**Requisito**
Responda com base no trecho sobre a morte:
(a) Em que revista e em que mês e ano o artigo saiu?
(b) Segundo o trecho, o que é imortal?
(c) A que os cadáveres são comparados?

**Trecho fornecido**
Artigo publicado em The Theosophist em outubro de 1881. Os comentários marginais com a letra de K. H., são colocados aqui nos números entre parênteses. As passagens sublinhadas foram assinaladas assim por K. H.
A MORTE é a necessária dissolução das combinações imperfeitas (1). É a reabsorção do esboço grosseiro da vida individual (2) no grande trabalho da vida universal; só o que é perfeito (3) é imortal. Ela é um banho de esquecimento (4). É a fonte da juventude, onde de um lado mergulha a velhice, e de onde, por outro lado, emerge a infância 1.
A morte é a transfiguração do que vive; os cadáveres são apenas as folhas mortas da Árvore da Vida, que ainda tem todas as suas folhas na primavera (5). A ressurreição (6) dos homens se assemelha eternamente a estas folhas. As formas perecíveis são condicionadas por tipos imortais.

Itens guardados de uma coleção:
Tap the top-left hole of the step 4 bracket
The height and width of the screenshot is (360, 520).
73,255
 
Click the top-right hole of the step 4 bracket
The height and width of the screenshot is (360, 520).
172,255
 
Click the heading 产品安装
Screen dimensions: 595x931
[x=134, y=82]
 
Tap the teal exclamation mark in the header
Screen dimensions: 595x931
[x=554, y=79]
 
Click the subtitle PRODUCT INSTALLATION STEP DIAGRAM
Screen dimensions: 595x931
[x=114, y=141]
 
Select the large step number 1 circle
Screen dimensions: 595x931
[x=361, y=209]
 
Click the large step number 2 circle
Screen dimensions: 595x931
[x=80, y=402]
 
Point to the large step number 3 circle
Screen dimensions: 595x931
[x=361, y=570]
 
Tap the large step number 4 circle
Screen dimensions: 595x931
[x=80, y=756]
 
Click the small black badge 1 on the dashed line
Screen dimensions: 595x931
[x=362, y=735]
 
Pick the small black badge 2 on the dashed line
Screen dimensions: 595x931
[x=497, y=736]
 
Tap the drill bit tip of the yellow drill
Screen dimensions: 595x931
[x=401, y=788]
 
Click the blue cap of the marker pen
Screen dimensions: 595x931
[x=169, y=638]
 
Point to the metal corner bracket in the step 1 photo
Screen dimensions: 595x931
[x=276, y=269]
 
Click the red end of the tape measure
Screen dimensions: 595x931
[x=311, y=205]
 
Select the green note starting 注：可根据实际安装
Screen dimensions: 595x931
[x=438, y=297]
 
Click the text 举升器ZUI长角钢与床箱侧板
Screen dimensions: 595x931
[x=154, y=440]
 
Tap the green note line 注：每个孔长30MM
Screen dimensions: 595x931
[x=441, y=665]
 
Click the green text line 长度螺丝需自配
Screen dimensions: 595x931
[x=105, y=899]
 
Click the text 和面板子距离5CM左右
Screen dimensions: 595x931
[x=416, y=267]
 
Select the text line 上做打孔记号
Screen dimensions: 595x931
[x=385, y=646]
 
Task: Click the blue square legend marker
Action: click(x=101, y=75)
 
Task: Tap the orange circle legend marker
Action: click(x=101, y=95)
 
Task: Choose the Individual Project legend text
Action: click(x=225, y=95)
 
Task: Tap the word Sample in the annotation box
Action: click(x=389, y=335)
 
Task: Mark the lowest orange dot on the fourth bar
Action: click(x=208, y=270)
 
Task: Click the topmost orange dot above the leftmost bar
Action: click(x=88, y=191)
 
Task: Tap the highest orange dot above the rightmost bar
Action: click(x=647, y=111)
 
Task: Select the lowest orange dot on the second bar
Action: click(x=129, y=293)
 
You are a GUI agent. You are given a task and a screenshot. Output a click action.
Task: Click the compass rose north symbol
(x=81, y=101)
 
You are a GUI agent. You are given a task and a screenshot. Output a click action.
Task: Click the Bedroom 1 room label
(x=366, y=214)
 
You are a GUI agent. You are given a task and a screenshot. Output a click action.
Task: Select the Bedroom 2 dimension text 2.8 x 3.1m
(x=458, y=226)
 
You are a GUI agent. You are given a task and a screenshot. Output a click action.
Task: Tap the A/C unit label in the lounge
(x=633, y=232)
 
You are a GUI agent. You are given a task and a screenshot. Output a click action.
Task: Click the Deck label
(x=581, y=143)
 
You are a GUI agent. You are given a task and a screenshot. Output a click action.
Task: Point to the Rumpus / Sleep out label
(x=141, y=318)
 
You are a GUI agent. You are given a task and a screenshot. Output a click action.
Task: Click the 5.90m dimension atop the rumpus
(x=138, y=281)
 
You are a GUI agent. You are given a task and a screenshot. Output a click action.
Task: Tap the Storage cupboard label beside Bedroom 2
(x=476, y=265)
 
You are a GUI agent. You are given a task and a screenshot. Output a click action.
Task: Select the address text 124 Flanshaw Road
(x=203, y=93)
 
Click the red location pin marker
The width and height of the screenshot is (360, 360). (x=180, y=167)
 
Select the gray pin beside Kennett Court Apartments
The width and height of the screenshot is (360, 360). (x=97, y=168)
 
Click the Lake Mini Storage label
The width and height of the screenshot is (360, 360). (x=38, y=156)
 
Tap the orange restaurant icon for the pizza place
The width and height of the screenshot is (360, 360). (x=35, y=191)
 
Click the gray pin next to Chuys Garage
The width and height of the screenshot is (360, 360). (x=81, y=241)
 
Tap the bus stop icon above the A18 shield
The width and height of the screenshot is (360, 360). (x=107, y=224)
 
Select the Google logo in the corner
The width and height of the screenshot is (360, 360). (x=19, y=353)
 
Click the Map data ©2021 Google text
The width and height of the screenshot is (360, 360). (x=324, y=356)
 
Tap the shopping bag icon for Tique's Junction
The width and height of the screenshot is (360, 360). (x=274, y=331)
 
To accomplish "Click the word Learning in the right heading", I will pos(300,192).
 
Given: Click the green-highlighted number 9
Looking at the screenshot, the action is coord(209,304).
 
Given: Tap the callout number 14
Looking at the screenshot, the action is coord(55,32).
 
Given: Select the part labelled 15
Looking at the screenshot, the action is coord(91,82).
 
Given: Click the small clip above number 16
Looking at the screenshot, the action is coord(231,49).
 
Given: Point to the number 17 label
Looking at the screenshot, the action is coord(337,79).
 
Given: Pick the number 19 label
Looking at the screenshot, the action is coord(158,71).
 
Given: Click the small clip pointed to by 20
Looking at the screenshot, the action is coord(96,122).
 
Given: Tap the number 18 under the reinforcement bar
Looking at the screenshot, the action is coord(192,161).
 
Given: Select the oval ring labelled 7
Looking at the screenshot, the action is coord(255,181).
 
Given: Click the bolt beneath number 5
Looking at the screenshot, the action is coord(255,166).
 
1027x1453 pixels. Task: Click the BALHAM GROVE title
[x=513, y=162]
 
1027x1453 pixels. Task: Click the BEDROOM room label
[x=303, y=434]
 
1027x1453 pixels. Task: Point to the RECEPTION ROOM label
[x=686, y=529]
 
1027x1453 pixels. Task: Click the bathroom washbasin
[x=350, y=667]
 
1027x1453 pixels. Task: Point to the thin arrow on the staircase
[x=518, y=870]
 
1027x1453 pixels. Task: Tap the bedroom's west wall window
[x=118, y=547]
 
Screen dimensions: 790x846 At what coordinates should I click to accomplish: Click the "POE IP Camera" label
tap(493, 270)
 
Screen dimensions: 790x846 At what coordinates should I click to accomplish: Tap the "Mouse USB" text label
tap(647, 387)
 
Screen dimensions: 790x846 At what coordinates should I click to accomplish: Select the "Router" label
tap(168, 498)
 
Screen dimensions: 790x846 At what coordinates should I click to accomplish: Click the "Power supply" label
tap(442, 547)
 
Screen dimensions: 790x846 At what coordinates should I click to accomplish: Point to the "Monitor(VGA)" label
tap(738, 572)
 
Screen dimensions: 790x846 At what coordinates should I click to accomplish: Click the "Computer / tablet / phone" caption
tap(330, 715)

**Resposta completa**
(a) Na The Theosophist, em outubro de 1881.
(b) Só o que é perfeito.
(c) Às folhas mortas da Árvore da Vida.